Fue a mediados de la década del 90. Yo tenía 28 años y trabajaba como asistente de vestuario en la filmación de una película argentina. Estábamos rodando en un pueblo de cuyo nombre no quiero acordarme, a orillas de un río al cual tampoco quiero nombrar. Vivíamos todos juntos –equipo técnico y actores – en un hotel de mala muerte, viejo y desvencijado, en el centro del pueblo. Yo compartía habitación con una de mis compañeras de trabajo. Una noche, a eso de las tres de la mañana y mientras dormíamos, irrumpieron en nuestra habitación dos hombres. Yo estaba tan dormida y confundida que en medio de la oscuridad no me di cuenta de lo que estaba pasando. Uno de ellos me agarró por la fuerza, me arrancó de entre las sábanas y me arrastró con brutalidad hasta un cuarto contiguo. Cerró la puerta con llave, me empujó sobre la cama y se tiró arriba mío.

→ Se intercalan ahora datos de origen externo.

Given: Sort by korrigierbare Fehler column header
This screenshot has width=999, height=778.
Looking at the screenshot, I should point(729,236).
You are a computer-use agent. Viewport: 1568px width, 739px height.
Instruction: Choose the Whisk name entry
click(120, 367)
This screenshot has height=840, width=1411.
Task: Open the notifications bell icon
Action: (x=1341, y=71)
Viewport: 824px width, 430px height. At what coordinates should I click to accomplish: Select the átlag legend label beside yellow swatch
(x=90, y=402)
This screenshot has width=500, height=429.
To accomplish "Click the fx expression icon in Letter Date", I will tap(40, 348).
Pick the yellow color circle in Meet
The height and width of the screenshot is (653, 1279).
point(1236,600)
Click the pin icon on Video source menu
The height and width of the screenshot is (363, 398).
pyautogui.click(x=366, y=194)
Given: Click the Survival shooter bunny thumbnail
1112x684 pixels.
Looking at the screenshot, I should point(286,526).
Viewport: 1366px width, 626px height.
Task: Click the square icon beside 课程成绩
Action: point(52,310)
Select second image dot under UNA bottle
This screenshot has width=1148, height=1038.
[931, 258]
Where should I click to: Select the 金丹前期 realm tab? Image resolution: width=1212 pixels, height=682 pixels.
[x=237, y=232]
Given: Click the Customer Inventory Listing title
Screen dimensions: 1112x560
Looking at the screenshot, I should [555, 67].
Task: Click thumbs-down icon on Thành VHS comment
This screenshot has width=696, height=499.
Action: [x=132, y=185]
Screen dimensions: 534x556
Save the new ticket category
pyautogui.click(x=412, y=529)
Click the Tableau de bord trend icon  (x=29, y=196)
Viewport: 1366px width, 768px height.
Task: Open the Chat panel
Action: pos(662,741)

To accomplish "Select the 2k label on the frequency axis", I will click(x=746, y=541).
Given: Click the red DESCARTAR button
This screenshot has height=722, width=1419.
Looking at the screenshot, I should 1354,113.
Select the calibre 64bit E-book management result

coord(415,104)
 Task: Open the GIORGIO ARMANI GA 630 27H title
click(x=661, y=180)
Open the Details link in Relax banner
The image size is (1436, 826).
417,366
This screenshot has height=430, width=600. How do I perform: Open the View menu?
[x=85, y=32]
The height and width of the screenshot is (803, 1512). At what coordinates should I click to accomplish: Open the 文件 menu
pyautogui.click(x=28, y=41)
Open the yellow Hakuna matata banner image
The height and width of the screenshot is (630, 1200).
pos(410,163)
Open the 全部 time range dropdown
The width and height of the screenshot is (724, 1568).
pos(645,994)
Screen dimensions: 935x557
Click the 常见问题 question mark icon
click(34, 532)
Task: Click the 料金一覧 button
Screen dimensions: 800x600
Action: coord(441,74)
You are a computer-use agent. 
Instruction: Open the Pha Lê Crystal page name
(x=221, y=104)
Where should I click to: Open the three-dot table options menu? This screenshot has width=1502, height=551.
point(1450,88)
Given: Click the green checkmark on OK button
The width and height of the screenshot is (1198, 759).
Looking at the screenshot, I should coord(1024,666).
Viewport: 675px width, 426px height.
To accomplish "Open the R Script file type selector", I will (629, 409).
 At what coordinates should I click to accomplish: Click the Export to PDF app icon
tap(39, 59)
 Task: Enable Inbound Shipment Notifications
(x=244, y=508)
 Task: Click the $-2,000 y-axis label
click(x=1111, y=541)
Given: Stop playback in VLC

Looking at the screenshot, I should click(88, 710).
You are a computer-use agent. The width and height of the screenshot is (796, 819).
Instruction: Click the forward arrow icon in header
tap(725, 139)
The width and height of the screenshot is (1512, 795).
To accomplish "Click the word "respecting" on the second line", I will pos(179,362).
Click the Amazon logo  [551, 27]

Comenzó el forcejeo. Yo intenté defenderme mientras él intentaba violarme. Tenía mucha fuerza y me costaba moverme. No me olvido más de su olor. Olía mal, a alcohol, a transpiración, a cigarrillo. Me decía “Callate, pelotuda” y “Dale, qué te hacés, si no pasa nada”, pero yo gritaba “Dejame, dejame” y me defendía como podía mientras él intentaba sacarme el pijama y taparme la boca al mismo tiempo. Este forcejeo torpe y violento duró lo que me pareció una eternidad pero que deben haber sido tan sólo unos minutos. Y entonces en medio del silencio pueblerino, un perro comenzó a ladrar. Estábamos haciendo mucho ruido. Mi atacante se dio por vencido: alguien podía escucharnos. Me insultó, me soltó los brazos, se levantó, abrió la puerta y antes de salir me clavó los ojos con odio. En medio de la penumbra confirmé lo que ya sabía: que ese tipo violento que me había arrancado de la cama para violarme en mitad de la noche era uno los señores que ocupaba un muy alto cargo en la producción de la película, uno de los “jefes”.